On mobile devices, the kernel has high privileges and the Bluetooth daemon is a sandboxed process running as separate user. Thus, mobile stacks tend to put all functionality into the Bluetooth daemon. For example, the iOS Bluetooth daemon has multiple abstract interfaces that support Brodacom chips with PCIe, UART and USB interface and also a few other chips, such as Apple's RTKit-based Bluetooth chip in the Apple Watch, and I think the Apple TV has yet another Bluetooth chip. Since tvOS and watchOS are based on iOS, all of them are supported by the iOS Bluetooth daemon.
The main design principle is: If anything can run in user space on a mobile device, it runs in user space.
Linux, however, does not have sandboxing and the Bluetooth daemon simply runs as root. The kernel is responsible for all the chip and protocol flavors.

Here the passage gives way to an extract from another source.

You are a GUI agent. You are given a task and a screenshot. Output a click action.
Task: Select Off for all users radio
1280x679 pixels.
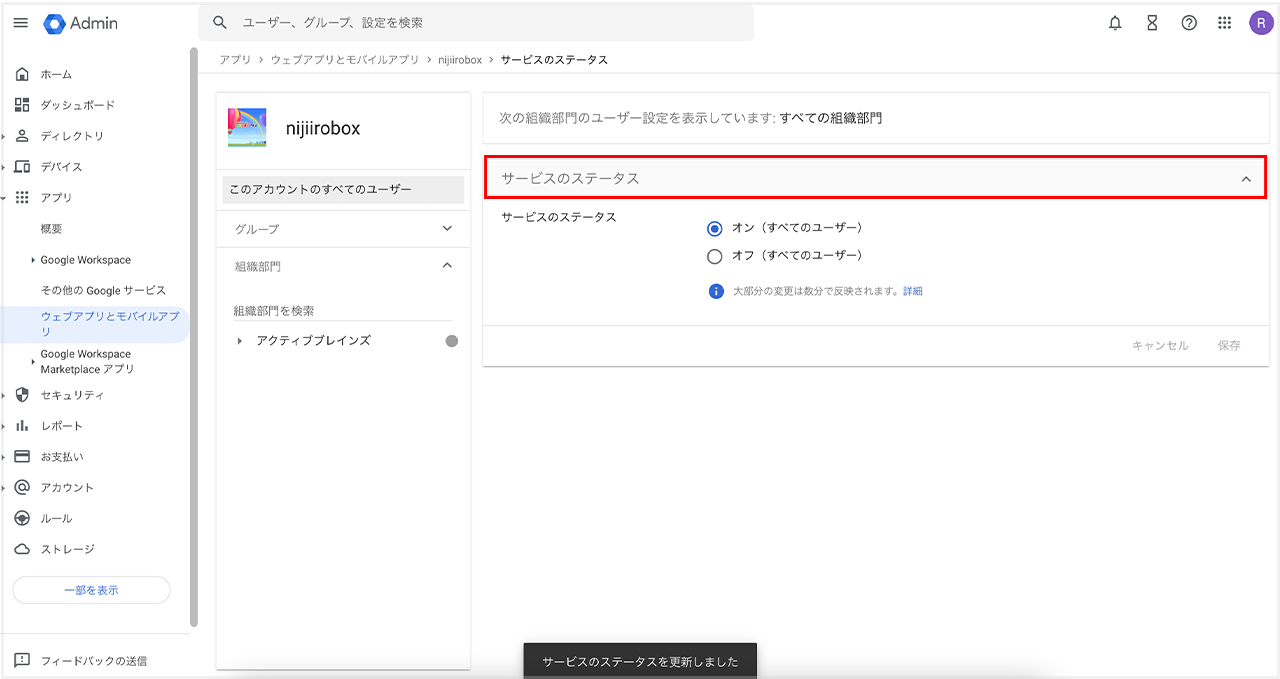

Even protocols like BNEP (Bluetooth tethering to share an Internet connection between two devices) are fully implemented in the kernel. If there's nothing to separate in terms of privileges, just put it all into the kernel...
(Pro tip: use the hostname honeypot when enabling Bluetooth on Linux to prevent being hacked :D Given the fact that Raspberry Pis ran out of Patchram slots years ago and any parsing issue within the Bluetooth kernel module or the Bluetooth daemon could lead to a full system compromise, that's the only reasonable action...)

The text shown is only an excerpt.